Luca grins and drags a hand over his jaw. “Which, in my case, mostly means carrying heavy things and looking useful.” He says it like a joke, then laughs at his own line, low and rough, and I can’t help smiling.

Ace glances at me. “He’s not wrong.”

“And you?” I ask him.

“Same as them,” he responds, and I wait, feeling there should be more, but he offers nothing else.

North’s mouth tips slightly, like he’s been waiting for me to ask. “You should come tonight. Big luau. Food, music, activities, tourists pretending they’re not sunburnt. Come with me.”

His gaze holds mine.

Before I can answer, Luca leans in a little, all dark amusement spreading across his smile. “Careful. He gets very confident when he’s inviting women to places.”

North doesn’t even look at him. “It works often enough.”

Ace lets out a quiet breath that might be a laugh and finally sets his menu down. “You’d like it,” he says to me. “Food’s good. Show’s good.”

I narrow my eyes slightly. “That sounded suspiciously reassuring.”

“It was,” Ace says.

“And what do you do there?”

“Perform,” Ace answers.

I stare at him, my mind going in a dozen different directions from that one word alone.

He just stares back, completely composed.

I laugh once. “No, really.”

His mouth curves, slow and maddeningly self-assured. “Really.”

Luca points at him with his glass. “That reaction happens a lot.”

I shake my head and look at North. “And you’re the same?”

“Yep. I guarantee that you will love it.”

I turn my attention between them, and I hate how curious I’ve suddenly become.

“So this is all very mysterious on purpose?” I ask.

North gives me the faintest smile. “A little.”

I tap my finger against the edge of the menu. “And if I say yes?”

North doesn’t hesitate. “Then I’ll take you with me as a guest, as I’m not working the luau tonight.”

Luca glances at Ace, then at me, clearly enjoying himself far too much. “See? Told you. Confident.”

Ace shakes his head, but I catch the corner of his mouth moving.

And just like that, I’m sitting at lunch with three men I barely know, being invited to a luau event. Objectively, I should have concerns. Instead, I hear myself say, “Fine. I’ll join you.”

North’s expression doesn’t change much, but something satisfied settles into it all the same. “Excellent,” he says.

And somehow that single word feels like I’ve agreed to a lot more than dinner and a show.

The waitress arrives, and she has eyes only for the three Alphas, which, fair, I get it, as I understand the impulse, but I am also sitting right here.

She does a full sweep of Luca, then Ace, then North, then back to Luca, and I’m watching this happen with the patient detachment of a wildlife documentary.

“What can I get you all,” she says, to Luca’s left shoulder.

“Mai tai,” I say, from directly in front of her.

She writes it down without looking at me.

Ace catches my attention across the table, and the look on his face is the specific one from the plane when something amused him and he was trying not to show it. North orders drinks and then gestures at me. “Lunch is on us.”

“It’s absolutely not,” I say. “I lost the bet.
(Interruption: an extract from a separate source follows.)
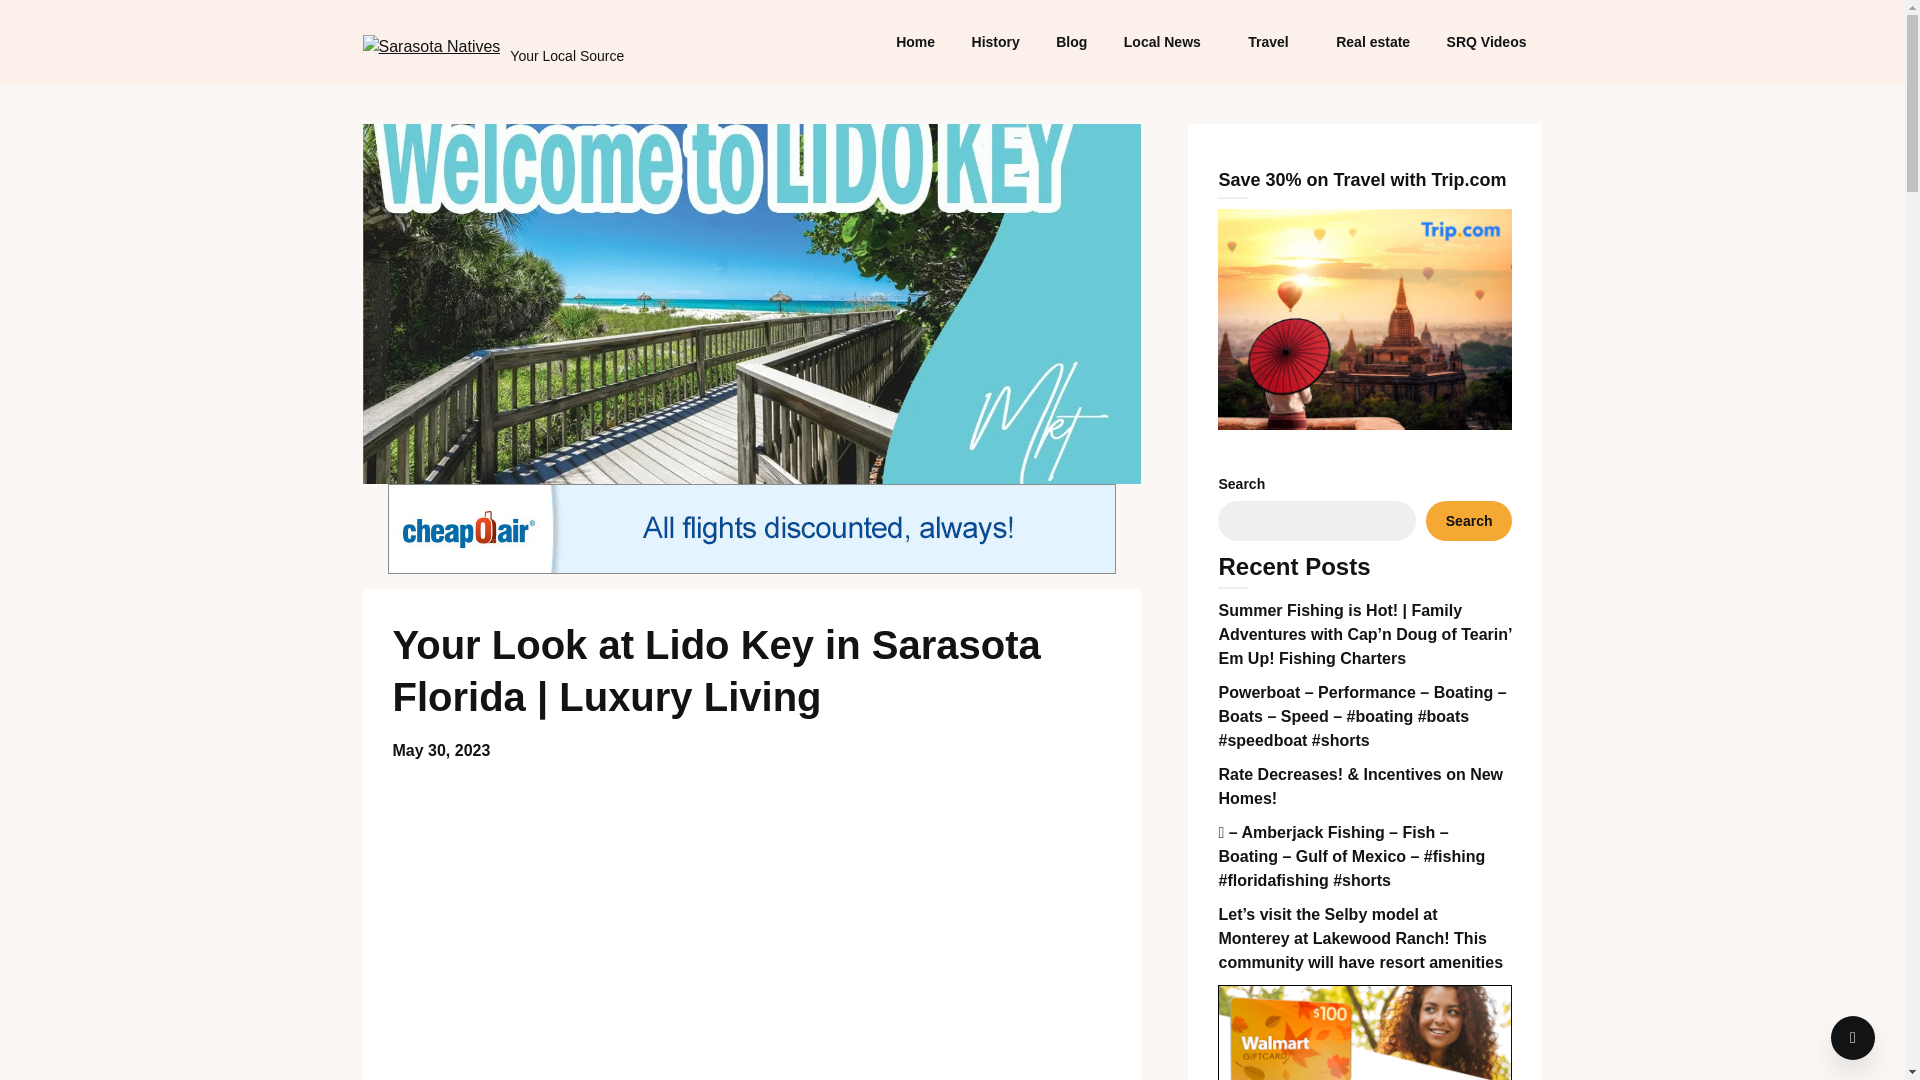 This screenshot has width=1920, height=1080. I want to click on Local News, so click(1162, 42).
I’m buying.”

“Your van got ransacked,” Ace says. “You’re not buying lunch.”

“Those are unrelated events.”

“Adelaide—”

“Ace—”

“We’re buying,” Luca states, to the waitress, and then opens the menu and points, saying, “Bring us everything on this section.”

The waitress blinks. “That’s—”

“A lot, yeah.” He hands the menu back. “It’ll get eaten.”

She writes it all down with an amused expression on her face, and then she’s gone. I stare at Luca. “That’s an absurd amount of food.”

“We surfed all morning, and we’re big men.”